圖5 細(xì)菌屬水平群落結(jié)構(gòu)Heatmap圖

2.3.4 主成分分析（principal component analysis，PCA）

X軸和Y軸表示2個選定的主成分軸，百分比表示主成分對樣本組成差異的解釋度值，通過主成分PCA分析，可以觀察各樣本間的離散和聚集情況[26]。圖6中有5種形狀方向各異的小圖形，這些小圖形分別表示火鍋蘸料5種原料的樣本來源，各點之間的距離大小，反映相應(yīng)樣本之間的菌群差異情況[27]。反之，若2個點之間的距離較為相近，則表明2個樣本的物種組成越相似[28]。

圖6 細(xì)菌群落結(jié)構(gòu)的PCA分析

基于屬水平條件對火鍋蘸料的5種原料進(jìn)行主成分（PCA）分析，分析結(jié)果如圖6所示。PCA1的貢獻(xiàn)率為89%，PCA2的貢獻(xiàn)率為9%。在PCA分析結(jié)果中，樣本B和樣品A之間距離較小，表明這2種原料的原始菌落組成差異較小，而原料D樣品距其他樣品的距離較遠(yuǎn)，說明該原料樣本的菌落組成與其他4種原料差異較大，分析原因可能是原料D為農(nóng)業(yè)原料組成，生長環(huán)境較復(fù)雜，菌屬涵蓋范圍較大。從整體看，5種原料微生物差異較大。根據(jù)圖6可知，B、A樣品菌群結(jié)構(gòu)相近，與C、E原料樣品的差異較小，與D原料的差異較大。這與屬水平群落結(jié)構(gòu)Heatmap圖結(jié)果相同。

3 討論與結(jié)論

采用高通量測序法對紅太陽火鍋蘸料5種主要原料的微生物群落結(jié)構(gòu)進(jìn)行檢測，結(jié)合α多樣性分析和Heatmap圖表明，5種原料的菌群組成非常復(fù)雜，種類多，數(shù)量大，范圍廣。

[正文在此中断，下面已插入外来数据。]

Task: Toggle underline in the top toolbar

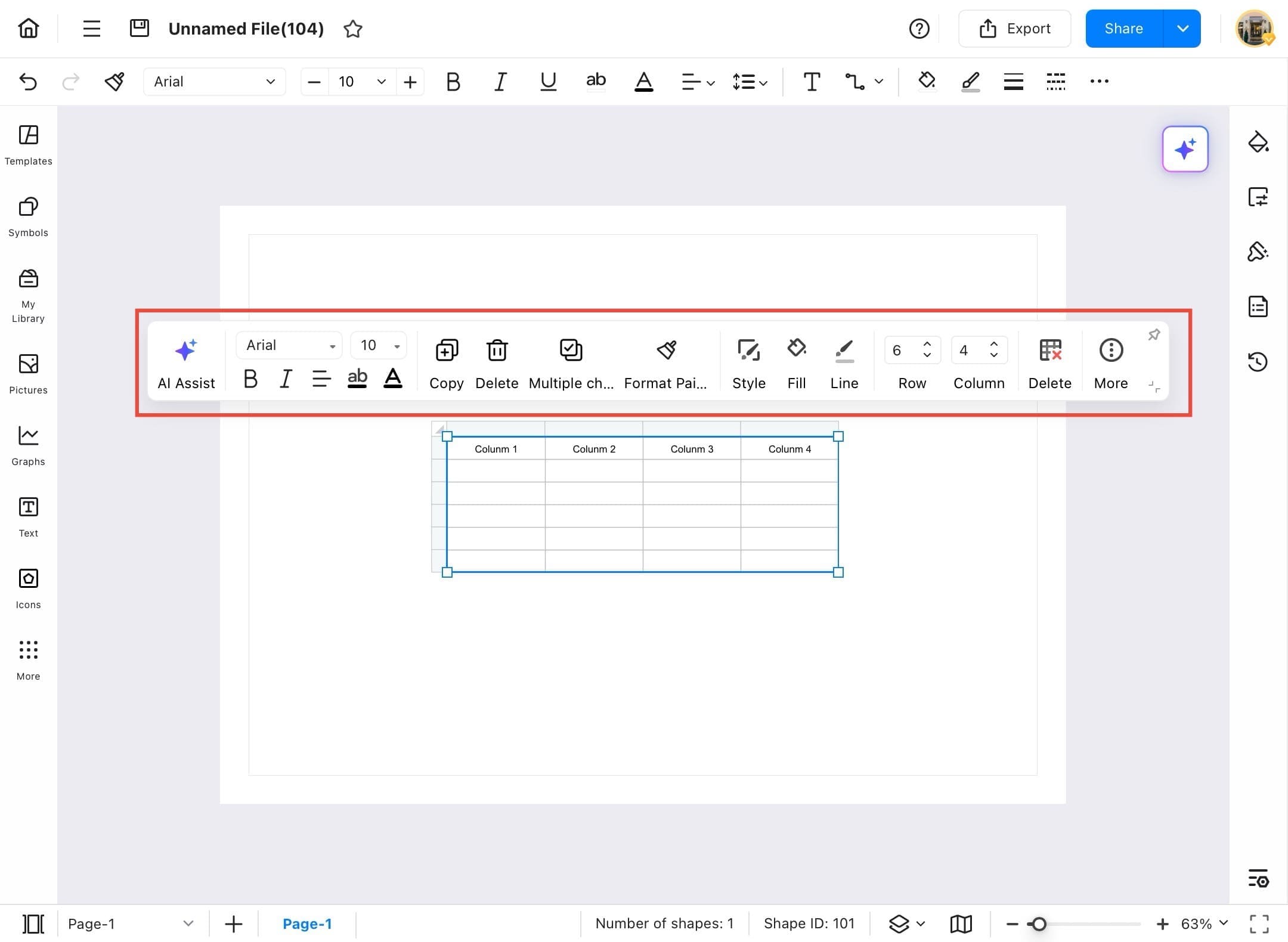Action: (x=547, y=82)
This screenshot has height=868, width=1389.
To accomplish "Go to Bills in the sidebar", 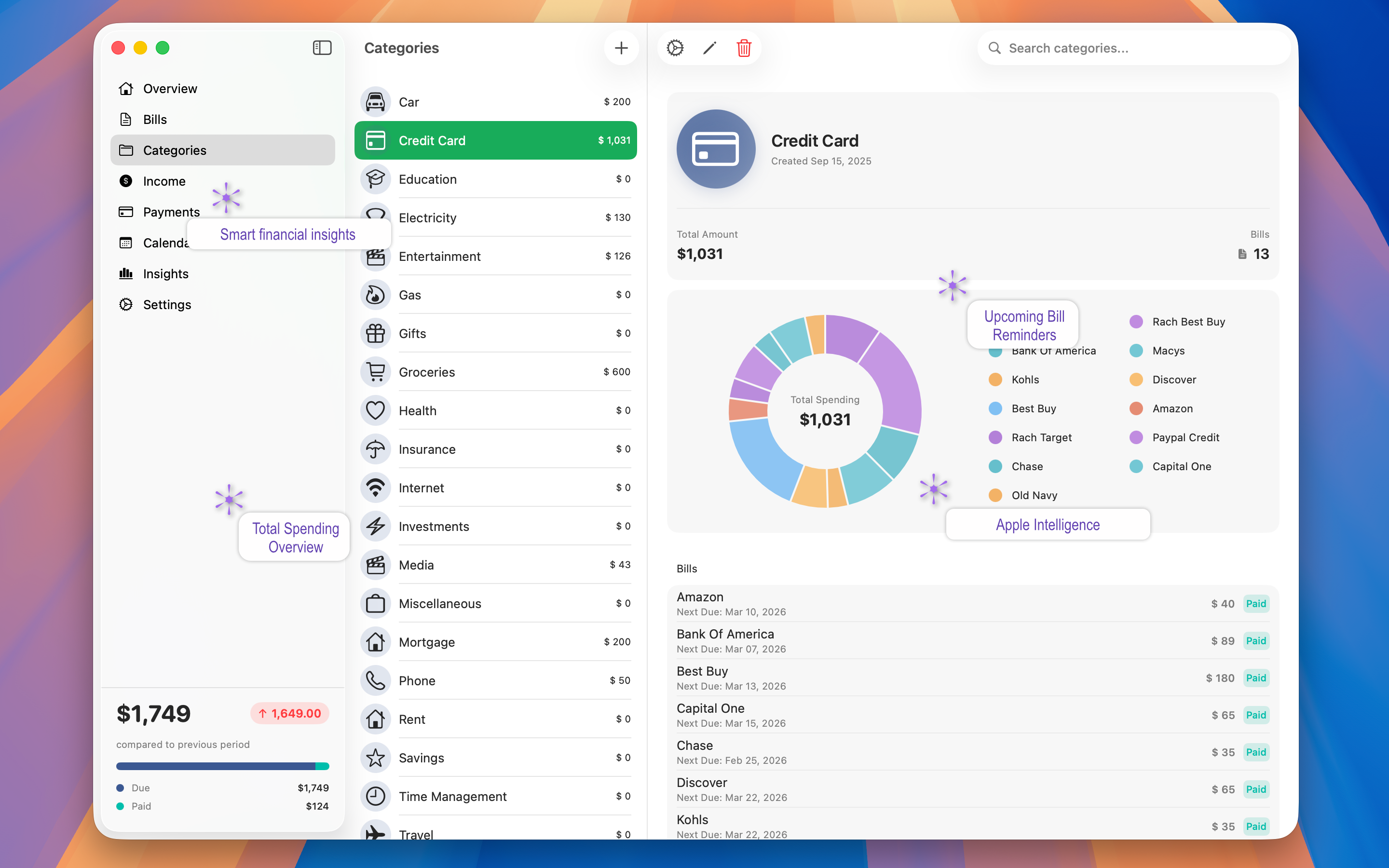I will (x=154, y=120).
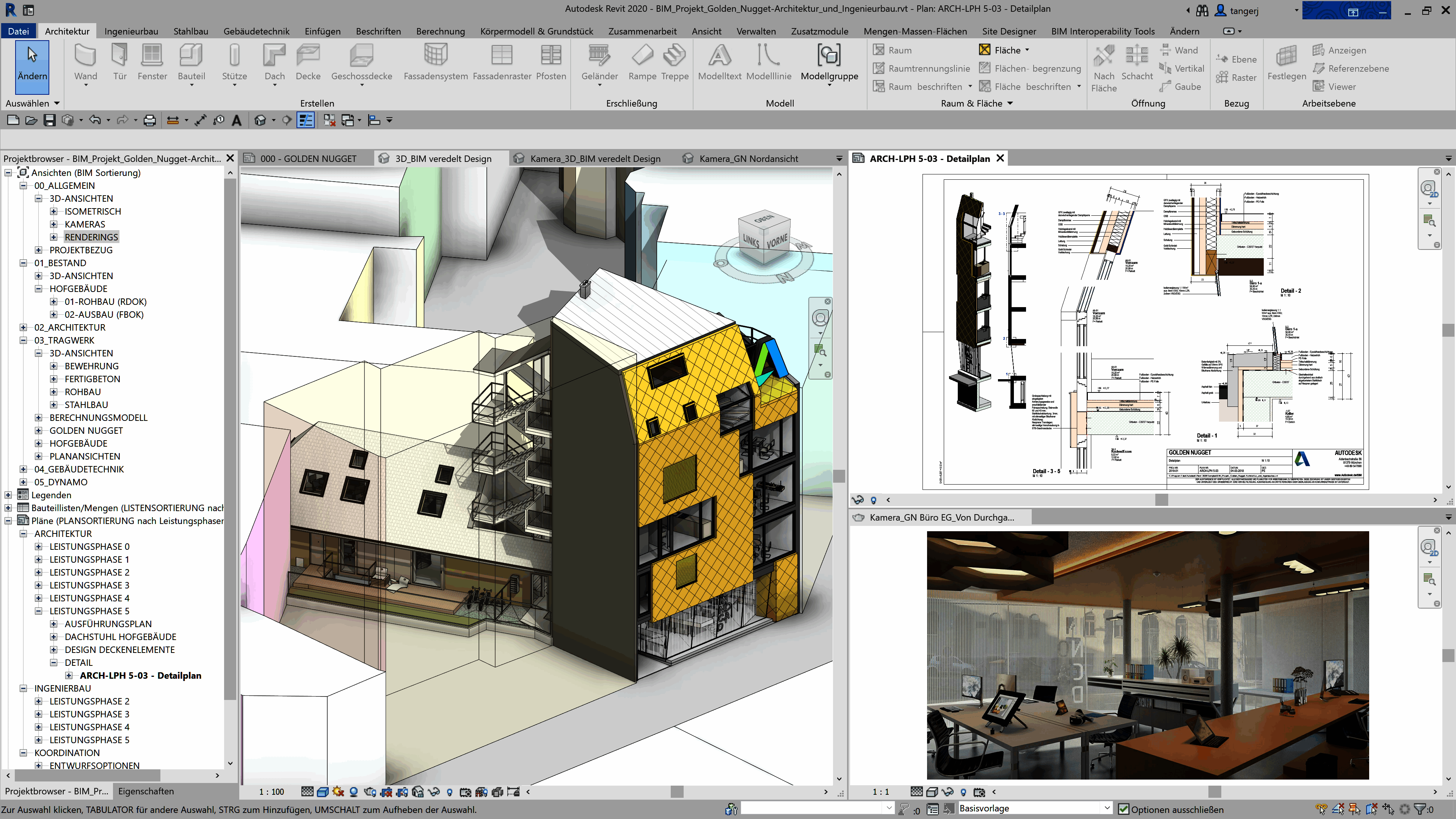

食品腐敗的主要原因是產(chǎn)品中殘留的微生物的代謝活動引起的食品酸敗變質(zhì)，利用高通量基因測序技術(shù)對火鍋蘸料中5種主要原料微生物的多樣性和豐度進(jìn)行鑒定，分析可能影響火鍋蘸料品質(zhì)的菌株，為火鍋蘸料生產(chǎn)過程的把控提供理論支持，為火鍋蘸料的安全生產(chǎn)提供科學(xué)依據(jù)。在火鍋蘸料的5種原料中假單胞菌屬（Pseudomonas）都是優(yōu)勢菌種，而假單胞菌屬（Pseudomonas）是一種腐敗微生物，其含量超標(biāo)在食用時會對人體健康造成一定影響。

通過高通量基因測序在蘸料原料中發(fā)現(xiàn)大量假單胞菌屬（Pseudomonas），且有報道證明人體在食用含有假單胞菌屬（Pseudomonas）食物會導(dǎo)致腹瀉的發(fā)生[29-31]，而一些原料中自帶的微生物為不可控因素，無法在入場時保障菌落總數(shù)＜10 CFU，但在生產(chǎn)過程中此類微生物均可通過高壓滅菌處理殺滅。通過高通量測序技術(shù)對火鍋蘸料的微生物進(jìn)行鑒定，了解火鍋蘸料5種主要原料的微生物菌群結(jié)構(gòu)組成多樣性，可在其他種類蘸料生產(chǎn)中參考此原料的主要優(yōu)勢菌種，根據(jù)這些微生物的生存特性對其進(jìn)行控制，并殺滅有害菌群，保障食品生產(chǎn)的安全性。